The quality and coverage of local news will continue to decline without new support from the Government, MPs say today, in a report that warns of the damage a reduction in provision can cause to democracy and society.

Today’s DCMS Committee report on the sustainability of local journalism outlines how many local publishers, with smaller audiences and reach, have struggled to adapt to the shift away from print towards an online world which favours larger players. Between 2009 and 2019, more than 300 local newspaper titles closed, with surviving news providers often operating with diminished resources and fewer journalists.

The Committee highlights the harmful impact on communities of the resulting decline in access to local news, including a decrease in participation in civic life, less scrutiny of local government decisions and increasing levels of polarisation and misinformation.

To support the sector to adapt to the new market, the report recommends that the Government establishes an innovation fund for news as proposed in the Cairncross Review.
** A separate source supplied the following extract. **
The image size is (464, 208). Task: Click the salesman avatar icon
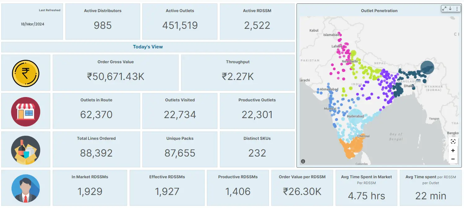(26, 188)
It should also explore ways to make it easier for local news publishers to achieve charitable status and encourage more philanthropic funding of local journalism.
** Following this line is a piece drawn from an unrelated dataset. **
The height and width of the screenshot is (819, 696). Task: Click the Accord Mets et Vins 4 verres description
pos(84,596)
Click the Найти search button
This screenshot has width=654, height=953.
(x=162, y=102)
More must also be done to ensure that support reaches smaller publishers of local news, and long-awaited digital markets legislation must enable news sites to negotiate a fair commercial relationship with online companies that host their stories, such as Google and Meta.
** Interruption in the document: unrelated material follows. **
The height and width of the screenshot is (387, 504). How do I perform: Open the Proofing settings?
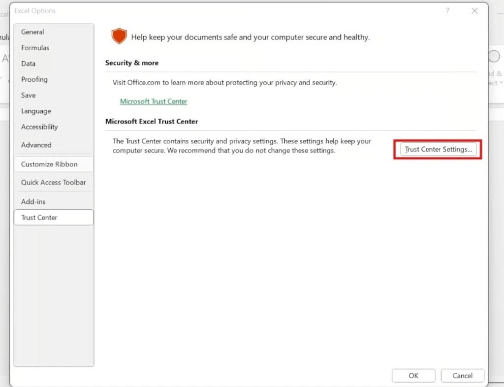coord(34,79)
The Committee also calls for the BBC to reconsider its proposals for its local radio stations to share more content across regions as part of its digital first strategy. The corporation wrote to MPs since the report’s agreement saying they had adapted a number of proposals, although the main changes of concern to the Committee will still go ahead.

Chair's comment

Damian Green MP, Acting Chair of the DCMS Committee, said:

“With the shift towards online readership swallowing up traditional print revenues, many local newspapers which have served their communities for years have struggled to keep their heads above water. While hundreds have already folded, those that remain are faced with a lack of resources to conduct quality journalism, forcing them into a downward spiral of decline, as readership and therefore revenues continue to fall further.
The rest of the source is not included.